The fourth stanza lines “And silence sounds no worse than cheers/
After earth has stopped the ears” has a modern resonance. We see aging athletes hanging on past their prime. Why? They don’t want to give up the cheers, the competition. There’s a pain in the silence. Or, if you prefer to think of it another way, when you play, you might hear silence, or boos, or cheers. But when you’re dead, what do you care? It doesn’t matter anymore. Silence, cheers, who cares? You can’t hear anyway. There's also the implicit meaning that silence or cheers don't matter for much in life, either, since you'll die eventually anyway and they'll be pointless.

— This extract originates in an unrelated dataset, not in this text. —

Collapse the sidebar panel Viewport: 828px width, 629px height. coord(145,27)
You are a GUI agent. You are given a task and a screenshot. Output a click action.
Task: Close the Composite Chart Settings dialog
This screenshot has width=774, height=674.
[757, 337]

By dying early, we learn in the fifth stanza, the athlete will not wear his “honours out”; he will not be one of the “Runners whom renown outran/ And the name died before the man.” If he lives a long life, he will be forgotten—his fame will fade before his body will, his name will die before his body does. It’s better, says the poet, to die young, in your prime, when everybody still respects, honors, and knows you, than to live a long life and be forgotten for your youthful athletic exploits.
The strong motif is the “laurel,” the award for victory. It is a plant; it will wither and die. So too will the athlete’s exploits; so too will all our exploits. And in the last two stanzas, the poet reminds the athlete (and other athletes, and other people) to die early, to die with “The still-defended challenge-cup” (could we also compare this to an athlete retiring as champion—John Elway retires as Super Bowl winner, and he never again has to suffer losing or failure on the athletic field? Think of the earlier line "Eyes the shady night has shut/
Cannot see the record cut"). And all the people will flock to the grave of an athlete who died young; will a lot of people flock to the grave of an old retired athlete who’s prime was long, long ago (does the NFL even care for it’s retired athletes by covering medical expenses for broken-down football players)?
The subject is athletics and death, but the message is for all of us. Fame is fleeting, glory is temporary, time is punishing, and death ultimately wins every game.